Why, Hernandez is not guilty, just like O.J. Simpson and Lizzie Bordon and the 1919 Chicago White Sox.

But we know better.

You wonder: Does Massachusetts have a law where banks become unrobbed, where cars become un-rearended, where funny money gets serious? A guy kills himself, and suddenly, all is forgiven?

I know: Let's make Hernandez man of the year. Let's build a statue outside the Patriots' practice facility. Let's make him a victim.

Of course, if Hernandez was never found guilty, then maybe there wasn't even a trail. Maybe the courts erased that, too. And if there was no trial, then the defense team of Sleazy, Slimey and Goo cannot charge for anything. So those bills should be torn up, too. Right?

Seriously, you can say what you want, but a judge cannot alter history. Hernandez was found guilty of murder, and long after he is dust, he's going to be remembered as a a killer, as a thug, as a man who amazingly skirted on a double-murder charge. Hernandez was a wrong guy that the sport of football kept trying to make into a right one, but Hernandez wouldn't allow it. And you canot make me forget that.
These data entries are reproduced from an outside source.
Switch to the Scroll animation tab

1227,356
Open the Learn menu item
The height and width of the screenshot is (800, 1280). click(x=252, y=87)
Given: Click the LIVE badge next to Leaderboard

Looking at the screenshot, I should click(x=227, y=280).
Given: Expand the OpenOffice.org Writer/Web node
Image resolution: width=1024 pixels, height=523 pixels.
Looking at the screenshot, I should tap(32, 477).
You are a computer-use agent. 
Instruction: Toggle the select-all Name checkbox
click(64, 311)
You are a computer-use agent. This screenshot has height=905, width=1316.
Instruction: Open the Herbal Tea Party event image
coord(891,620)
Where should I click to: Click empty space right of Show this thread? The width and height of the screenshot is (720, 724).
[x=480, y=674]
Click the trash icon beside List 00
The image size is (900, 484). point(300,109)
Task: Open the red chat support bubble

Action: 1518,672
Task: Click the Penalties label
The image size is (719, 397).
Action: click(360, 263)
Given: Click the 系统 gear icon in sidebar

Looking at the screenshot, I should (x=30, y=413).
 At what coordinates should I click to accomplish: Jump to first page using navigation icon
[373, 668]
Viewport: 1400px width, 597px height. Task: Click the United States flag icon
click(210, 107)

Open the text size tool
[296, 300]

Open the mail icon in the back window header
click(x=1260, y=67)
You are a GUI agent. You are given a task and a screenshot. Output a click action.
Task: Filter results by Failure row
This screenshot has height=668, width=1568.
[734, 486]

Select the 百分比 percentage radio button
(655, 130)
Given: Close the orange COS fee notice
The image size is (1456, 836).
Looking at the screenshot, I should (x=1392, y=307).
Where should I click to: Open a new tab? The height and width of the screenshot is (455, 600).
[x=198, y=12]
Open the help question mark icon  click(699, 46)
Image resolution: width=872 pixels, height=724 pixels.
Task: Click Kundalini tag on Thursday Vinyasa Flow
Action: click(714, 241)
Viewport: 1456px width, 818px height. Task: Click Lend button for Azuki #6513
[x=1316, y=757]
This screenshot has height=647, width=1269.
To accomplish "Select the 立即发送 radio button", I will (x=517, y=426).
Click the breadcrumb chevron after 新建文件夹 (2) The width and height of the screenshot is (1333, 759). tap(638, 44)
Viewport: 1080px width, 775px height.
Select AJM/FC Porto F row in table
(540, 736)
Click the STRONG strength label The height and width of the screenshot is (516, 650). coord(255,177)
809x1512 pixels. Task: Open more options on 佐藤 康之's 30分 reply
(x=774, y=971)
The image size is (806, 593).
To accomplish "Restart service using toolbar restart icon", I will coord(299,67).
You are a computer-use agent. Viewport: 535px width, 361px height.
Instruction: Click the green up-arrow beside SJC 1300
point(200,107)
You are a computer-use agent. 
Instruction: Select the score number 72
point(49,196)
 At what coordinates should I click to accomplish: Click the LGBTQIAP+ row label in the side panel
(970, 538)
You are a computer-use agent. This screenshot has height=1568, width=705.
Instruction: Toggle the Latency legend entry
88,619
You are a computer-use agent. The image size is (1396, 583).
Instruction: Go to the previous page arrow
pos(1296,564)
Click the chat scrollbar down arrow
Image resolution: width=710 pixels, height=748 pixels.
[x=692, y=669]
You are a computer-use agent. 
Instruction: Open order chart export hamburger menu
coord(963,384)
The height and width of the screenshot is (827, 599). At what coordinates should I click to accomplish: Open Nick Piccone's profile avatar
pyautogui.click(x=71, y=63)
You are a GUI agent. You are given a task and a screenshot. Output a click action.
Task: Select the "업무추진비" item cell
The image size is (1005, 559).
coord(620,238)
In the end, he turned his violent streak on himself. Is that any reason for him to profit? (Because of his death appeal, Hernandez's estate may be eligibile to collect $6 million from the Patriots.) That may be the law, but it's not common sense.

Hey, the jury said guilty. People heard it. You can't go back and erase that. You can't put the bullet back in the gun. You can't turn Hernadez into the Fugitive, falsely accused.

He was a thug. He was a murderer. Lloyd's survivors can still sue his estate; let's hope they go over the grounds with a metal detector.

If it costs Massachusetts millions that he's gone, well, it's worth it.